Document segment:
####
UNI preventing gender violence and bullying

Gender violence in the U.S. continues to escalate. Bullying and violence affects people of all ages, race and socioeconomic status.

According to the University of Northern Iowa's Center for Violence Prevention (CVP):

  • In 2010, about 2.7 million students were bullied, and more than 160,000 children missed school for fear of being bullied.
  • One in four women will be a victim of sexual assault, or attempted sexual assault, during her collegiate years.
  • 50 to 80 percent of adults say they have been bullied at some point in their lives.
  • Nearly two million American workers report having been victims of workplace violence each year.

These statistics support the need for education about gender violence and bullying. UNI's CVP launched in January 2011 to provide strategies and best practices for community partners and education institutions to prevent interpersonal violence.

Center for Violence Prevention
Heisterkamp facilitating a Mentors in Violence Prevention module to UNI students.

UNI's CVP will create a Violence Prevention Certification for undergraduate students to learn about strategies for preventing acts of bullying and violence in their professional work.

"We want to empower future teachers, coaches, school administrators, social workers and family service providers to take the message of primary prevention to their various personal and professional destinations once they graduate from UNI," said Alan Heisterkamp, director of the Mentors in Violence Prevention Leadership Institute at UNI's CVP.

The program will teach students how to identify types of bullying and gender violence, the signs and symptoms of unhealthy dating and intimate relationships, and best practices in bullying and violence prevention in schools and communities. Heisterkamp hopes this is something that will be appealing to students from various academic departments at UNI.

"We want to ensure that the violence prevention certificate is adaptable and meaningful to students from various areas of study," said Heisterkamp.

Heisterkamp sees UNI as generating real change with this initiative. "UNI's Center for Violence Prevention is poised to be a leader in offering meaningful and purposeful training to future community leaders, future parents and all stakeholders in the areas of bullying and violence prevention."
####
Actions to take:
- A) In the article on UNI's violence prevention work, reproduce the passage beginning with "These statistics support" and ending after "at UNI's CVP.", replacing "undergraduate students" with "graduate students".
- B) Answer these questions about the article on UNI's violence prevention work:
(i) When did UNI's CVP launch?
(ii) About how many students were bullied in 2010, according to the CVP?
(iii) What position does Alan Heisterkamp hold?
None of the data is needed for this work.

Data excerpt:
####
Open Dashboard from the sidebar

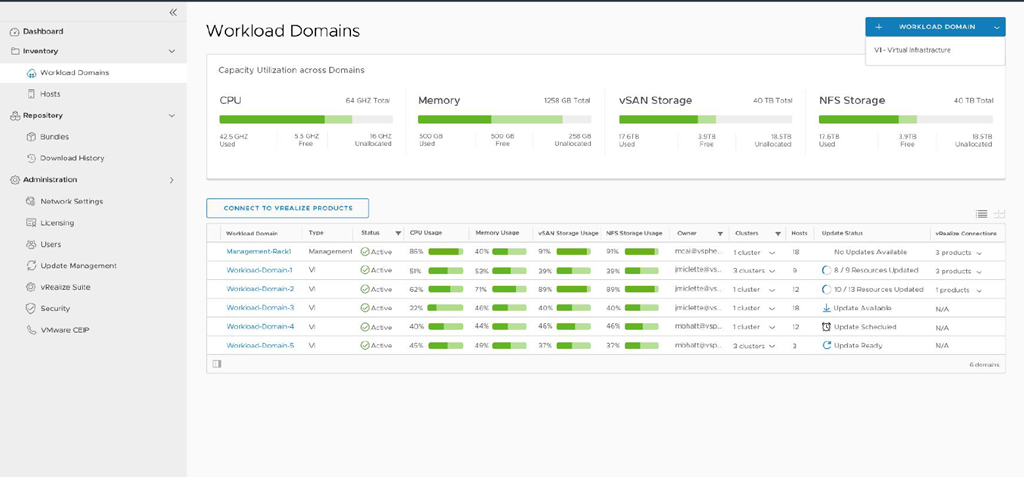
####
Answers per task:
- A)
These statistics support the need for education about gender violence and bullying. UNI's CVP launched in January 2011 to provide strategies and best practices for community partners and education institutions to prevent interpersonal violence.

Center for Violence Prevention
Heisterkamp facilitating a Mentors in Violence Prevention module to UNI students.

UNI's CVP will create a Violence Prevention Certification for graduate students to learn about strategies for preventing acts of bullying and violence in their professional work.

"We want to empower future teachers, coaches, school administrators, social workers and family service providers to take the message of primary prevention to their various personal and professional destinations once they graduate from UNI," said Alan Heisterkamp, director of the Mentors in Violence Prevention Leadership Institute at UNI's CVP.

- B)
(i) January 2011.
(ii) About 2.7 million.
(iii) Director of the Mentors in Violence Prevention Leadership Institute at UNI's CVP.